### EXERCISE AIM
Write down exactly what lies from the line containing "You are a GUI" to the end of the records, inclusive, and omit the pictures.
── DATA RECORDS ──
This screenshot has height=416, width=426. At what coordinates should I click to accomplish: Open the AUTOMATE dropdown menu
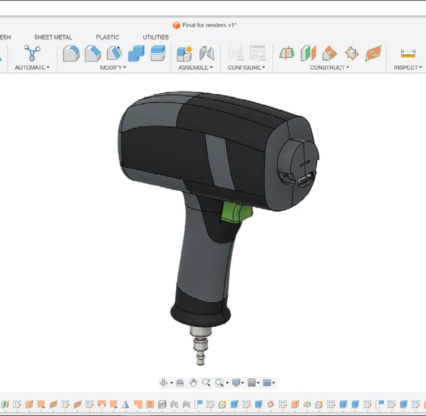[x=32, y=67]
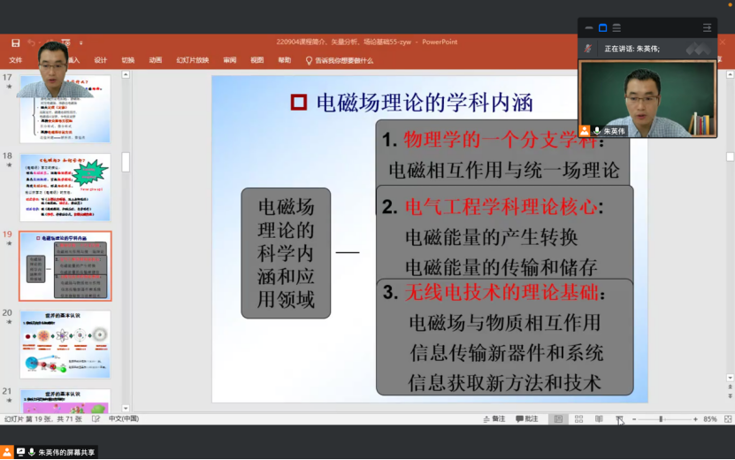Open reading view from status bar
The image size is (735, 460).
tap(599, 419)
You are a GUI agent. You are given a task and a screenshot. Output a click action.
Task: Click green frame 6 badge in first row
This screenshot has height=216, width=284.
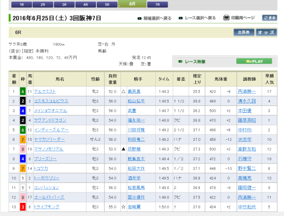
───
### WORKED SOLUTION
You are a GUI agent. You are given a task and a screenshot. Output a click action.
Task: Click green frame 6 badge in first row
This screenshot has height=216, width=284.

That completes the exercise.